A review by karieh13
The Infinite Tides by Christian Kiefer

2.0

The premise of “The Infinite Tides” seemed too awful, too heartbreakingly coincidental to bear. The idea that a man, at the moment his lifelong dream came true, would lose his only child, and after the fact, his wife, seemed an idea almost too big to write about.

That turned out not to be true. The main character, Keith, is so mechanical, so incredibly hard to relate to, that by the middle of the book, I’d lost all sympathy for him. The author does a good job laying out exactly how Keith’s mind works (think zeroes and ones, parabolas and straight lines) – and yet Keith is so far removed from nearly all human emotion that it feels almost like a waste of time and energy to try and connect with this person that seems more like a machine.

“It had been just at the moment of his greatness. Of course it had. Were the intersection of vectors to coincide with some other moment, some other instant that was here and then past, would anything have changed?”
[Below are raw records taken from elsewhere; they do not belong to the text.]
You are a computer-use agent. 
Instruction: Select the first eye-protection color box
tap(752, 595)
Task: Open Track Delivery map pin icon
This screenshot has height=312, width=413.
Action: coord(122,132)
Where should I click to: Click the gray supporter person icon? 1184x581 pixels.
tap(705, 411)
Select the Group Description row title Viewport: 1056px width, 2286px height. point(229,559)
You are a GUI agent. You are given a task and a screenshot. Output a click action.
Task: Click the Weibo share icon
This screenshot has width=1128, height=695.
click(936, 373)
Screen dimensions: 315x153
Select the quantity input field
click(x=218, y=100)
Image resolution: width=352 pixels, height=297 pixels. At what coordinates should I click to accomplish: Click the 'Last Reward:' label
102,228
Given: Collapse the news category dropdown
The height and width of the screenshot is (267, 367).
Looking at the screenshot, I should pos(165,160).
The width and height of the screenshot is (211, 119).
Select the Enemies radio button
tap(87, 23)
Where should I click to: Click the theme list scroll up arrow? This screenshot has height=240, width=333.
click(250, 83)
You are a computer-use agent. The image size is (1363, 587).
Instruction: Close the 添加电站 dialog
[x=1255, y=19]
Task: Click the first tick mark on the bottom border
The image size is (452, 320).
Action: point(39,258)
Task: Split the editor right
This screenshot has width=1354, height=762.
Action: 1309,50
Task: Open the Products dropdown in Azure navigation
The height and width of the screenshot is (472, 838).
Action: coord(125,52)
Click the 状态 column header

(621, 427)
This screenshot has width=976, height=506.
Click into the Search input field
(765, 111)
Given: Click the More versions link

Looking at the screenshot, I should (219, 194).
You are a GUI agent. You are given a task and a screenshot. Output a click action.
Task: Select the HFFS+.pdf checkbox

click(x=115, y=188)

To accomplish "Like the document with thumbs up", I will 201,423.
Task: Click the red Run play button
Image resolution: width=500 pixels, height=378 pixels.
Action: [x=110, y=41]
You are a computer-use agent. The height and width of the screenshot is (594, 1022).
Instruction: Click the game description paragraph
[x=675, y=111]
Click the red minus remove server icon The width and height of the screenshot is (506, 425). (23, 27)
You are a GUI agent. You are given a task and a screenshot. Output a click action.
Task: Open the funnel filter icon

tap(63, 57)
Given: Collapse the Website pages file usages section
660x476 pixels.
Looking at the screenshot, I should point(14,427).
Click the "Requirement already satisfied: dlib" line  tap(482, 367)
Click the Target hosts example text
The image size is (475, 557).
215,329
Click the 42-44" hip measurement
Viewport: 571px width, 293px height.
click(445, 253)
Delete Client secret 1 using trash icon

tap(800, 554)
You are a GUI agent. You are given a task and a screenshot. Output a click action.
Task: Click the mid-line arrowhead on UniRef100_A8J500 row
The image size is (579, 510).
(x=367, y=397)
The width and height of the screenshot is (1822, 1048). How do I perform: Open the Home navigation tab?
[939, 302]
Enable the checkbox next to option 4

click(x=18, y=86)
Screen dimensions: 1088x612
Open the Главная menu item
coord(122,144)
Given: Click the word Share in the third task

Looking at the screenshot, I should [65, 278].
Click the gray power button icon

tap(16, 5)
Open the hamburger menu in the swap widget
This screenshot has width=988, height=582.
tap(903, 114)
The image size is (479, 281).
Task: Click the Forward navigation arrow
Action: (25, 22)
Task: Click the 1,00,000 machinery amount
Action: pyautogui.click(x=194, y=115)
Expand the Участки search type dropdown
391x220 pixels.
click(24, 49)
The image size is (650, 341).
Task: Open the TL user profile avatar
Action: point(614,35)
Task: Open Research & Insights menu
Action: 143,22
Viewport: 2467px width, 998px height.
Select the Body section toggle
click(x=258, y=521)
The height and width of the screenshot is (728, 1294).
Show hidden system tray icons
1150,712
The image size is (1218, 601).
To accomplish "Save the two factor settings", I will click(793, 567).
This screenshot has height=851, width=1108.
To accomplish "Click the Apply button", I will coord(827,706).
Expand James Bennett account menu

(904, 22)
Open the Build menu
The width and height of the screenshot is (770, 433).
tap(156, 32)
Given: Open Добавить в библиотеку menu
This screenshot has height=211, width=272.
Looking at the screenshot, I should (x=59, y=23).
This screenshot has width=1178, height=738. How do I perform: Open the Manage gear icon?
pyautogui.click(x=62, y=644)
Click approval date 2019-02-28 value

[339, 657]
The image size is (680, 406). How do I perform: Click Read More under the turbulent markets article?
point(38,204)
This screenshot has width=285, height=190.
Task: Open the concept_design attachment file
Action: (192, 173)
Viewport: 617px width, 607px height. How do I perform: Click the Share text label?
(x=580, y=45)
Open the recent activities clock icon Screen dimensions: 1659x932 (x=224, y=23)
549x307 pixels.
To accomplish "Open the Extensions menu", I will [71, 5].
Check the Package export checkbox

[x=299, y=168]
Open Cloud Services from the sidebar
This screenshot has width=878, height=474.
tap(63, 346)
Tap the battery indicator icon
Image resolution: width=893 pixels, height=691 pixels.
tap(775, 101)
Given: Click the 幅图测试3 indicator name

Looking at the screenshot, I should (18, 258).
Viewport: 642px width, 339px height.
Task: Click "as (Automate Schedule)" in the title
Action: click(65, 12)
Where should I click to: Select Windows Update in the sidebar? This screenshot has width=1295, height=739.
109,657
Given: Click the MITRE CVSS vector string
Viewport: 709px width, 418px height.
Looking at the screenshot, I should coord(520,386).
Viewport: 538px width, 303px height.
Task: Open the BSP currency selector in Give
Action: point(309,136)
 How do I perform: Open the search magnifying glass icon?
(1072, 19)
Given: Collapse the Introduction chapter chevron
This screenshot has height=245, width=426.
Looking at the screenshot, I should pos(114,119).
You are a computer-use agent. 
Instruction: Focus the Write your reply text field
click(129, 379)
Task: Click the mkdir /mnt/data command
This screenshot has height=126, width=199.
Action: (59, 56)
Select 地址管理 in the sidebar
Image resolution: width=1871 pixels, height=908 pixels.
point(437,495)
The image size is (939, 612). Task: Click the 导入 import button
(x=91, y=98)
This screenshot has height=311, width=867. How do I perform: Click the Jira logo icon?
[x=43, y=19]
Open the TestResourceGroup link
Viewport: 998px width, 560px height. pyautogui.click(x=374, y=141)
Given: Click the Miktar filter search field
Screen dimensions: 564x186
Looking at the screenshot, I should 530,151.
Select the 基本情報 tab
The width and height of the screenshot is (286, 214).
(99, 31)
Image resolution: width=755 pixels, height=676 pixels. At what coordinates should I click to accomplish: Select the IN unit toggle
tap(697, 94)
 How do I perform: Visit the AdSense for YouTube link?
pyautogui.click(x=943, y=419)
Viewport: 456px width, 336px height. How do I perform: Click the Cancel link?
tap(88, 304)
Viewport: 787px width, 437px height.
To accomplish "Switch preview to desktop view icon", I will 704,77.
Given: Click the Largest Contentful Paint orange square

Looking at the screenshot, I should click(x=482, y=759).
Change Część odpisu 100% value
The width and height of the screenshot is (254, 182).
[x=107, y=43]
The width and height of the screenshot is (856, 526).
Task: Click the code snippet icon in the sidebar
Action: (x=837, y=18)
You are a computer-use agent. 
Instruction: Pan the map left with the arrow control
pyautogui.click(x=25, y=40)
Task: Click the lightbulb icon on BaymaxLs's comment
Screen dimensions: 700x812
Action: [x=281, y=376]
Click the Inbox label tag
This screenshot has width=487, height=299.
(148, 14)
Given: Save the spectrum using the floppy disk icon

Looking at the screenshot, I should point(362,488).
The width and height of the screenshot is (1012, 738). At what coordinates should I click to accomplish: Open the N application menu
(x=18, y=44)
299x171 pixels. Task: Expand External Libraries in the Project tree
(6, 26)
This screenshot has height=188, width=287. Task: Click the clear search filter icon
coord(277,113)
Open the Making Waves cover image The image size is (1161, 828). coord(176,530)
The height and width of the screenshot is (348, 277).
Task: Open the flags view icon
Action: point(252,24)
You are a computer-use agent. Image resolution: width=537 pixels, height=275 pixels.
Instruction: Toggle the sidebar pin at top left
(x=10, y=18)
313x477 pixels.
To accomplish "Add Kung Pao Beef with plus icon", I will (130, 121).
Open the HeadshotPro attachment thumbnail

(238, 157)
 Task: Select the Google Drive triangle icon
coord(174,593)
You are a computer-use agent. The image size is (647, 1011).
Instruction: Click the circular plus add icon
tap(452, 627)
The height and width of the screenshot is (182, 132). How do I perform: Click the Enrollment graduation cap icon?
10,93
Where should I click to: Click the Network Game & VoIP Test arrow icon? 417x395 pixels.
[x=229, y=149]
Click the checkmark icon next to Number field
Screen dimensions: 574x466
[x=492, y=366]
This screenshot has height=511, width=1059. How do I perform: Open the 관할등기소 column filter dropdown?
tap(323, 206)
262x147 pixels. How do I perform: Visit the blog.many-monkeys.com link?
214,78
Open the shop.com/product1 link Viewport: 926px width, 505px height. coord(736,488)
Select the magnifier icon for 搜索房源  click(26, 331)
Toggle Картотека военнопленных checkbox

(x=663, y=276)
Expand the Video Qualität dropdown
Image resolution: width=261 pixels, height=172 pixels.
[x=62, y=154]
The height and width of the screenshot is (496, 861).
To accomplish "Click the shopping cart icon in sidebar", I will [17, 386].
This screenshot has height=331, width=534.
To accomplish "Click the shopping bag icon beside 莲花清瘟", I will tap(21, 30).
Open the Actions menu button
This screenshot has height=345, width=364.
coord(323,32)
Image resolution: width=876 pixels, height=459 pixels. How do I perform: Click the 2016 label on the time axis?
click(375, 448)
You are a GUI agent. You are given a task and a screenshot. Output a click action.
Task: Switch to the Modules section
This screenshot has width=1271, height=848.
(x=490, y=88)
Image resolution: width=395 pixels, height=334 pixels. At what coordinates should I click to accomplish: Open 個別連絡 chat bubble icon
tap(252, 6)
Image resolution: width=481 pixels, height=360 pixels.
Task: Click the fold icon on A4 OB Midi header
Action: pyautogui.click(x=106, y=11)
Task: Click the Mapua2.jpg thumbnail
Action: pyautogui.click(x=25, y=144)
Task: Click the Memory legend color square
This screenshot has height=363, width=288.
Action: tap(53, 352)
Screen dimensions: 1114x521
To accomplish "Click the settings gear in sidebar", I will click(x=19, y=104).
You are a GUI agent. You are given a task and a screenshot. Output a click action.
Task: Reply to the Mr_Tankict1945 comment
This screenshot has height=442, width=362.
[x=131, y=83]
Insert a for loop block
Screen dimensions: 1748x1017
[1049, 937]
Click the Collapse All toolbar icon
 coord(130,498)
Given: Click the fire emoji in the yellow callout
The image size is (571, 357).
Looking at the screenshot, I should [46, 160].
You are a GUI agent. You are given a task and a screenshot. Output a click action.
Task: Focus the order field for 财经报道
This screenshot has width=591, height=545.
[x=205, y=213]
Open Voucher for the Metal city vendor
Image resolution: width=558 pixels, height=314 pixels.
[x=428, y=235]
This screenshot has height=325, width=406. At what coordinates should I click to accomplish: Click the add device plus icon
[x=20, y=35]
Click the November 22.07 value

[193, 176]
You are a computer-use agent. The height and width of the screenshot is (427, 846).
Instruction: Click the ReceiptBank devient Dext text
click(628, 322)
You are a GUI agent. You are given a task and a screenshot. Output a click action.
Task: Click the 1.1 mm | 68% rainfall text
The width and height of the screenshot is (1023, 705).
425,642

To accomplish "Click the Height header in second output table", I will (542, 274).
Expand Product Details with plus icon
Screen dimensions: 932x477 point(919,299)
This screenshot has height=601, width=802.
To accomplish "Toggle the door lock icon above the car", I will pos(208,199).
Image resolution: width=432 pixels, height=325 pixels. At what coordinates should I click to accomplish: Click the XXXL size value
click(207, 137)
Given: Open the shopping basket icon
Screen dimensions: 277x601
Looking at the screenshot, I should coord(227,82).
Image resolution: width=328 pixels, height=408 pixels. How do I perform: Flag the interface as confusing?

The distantness of Keith’s thoughts about the moment of his daughter’s death fits perfectly with his location at the time of the event – but the reader never gets any closer to him than that. Every time he thinks about his daughter or his wife – or the fact that he’s lost them both – his thoughts are so analytical that it is as if he is examining his life under a glass slide. Which is fine, I suppose, but it does present difficulty for any reader who wants to connect with the character.

At some times, Keith seems close to a recognizable emotion…but it then dissolves into facts/equations/solutions. “He did not clearly know where he had been when she had careened into the oak tree in his car. In orbit, somewhere, above Earth. He had occupied some stretch of fluid miles, but what did such a location mean? He had been on the surface during most of her cheerleading activities and had failed to attend a single event. Perhaps that was the true calculus, here as everywhere: the calculus of location and the understanding that the numbers themselves were possessed of a fundamental gravity comprised not of fluid motion but of fixedness.”

The other characters in the book were a bit more human and the description of the sameness of suburban life were interesting, but overall, what seemed like the perfect setup for a touching and emotional novel turned into more of a math textbook instead.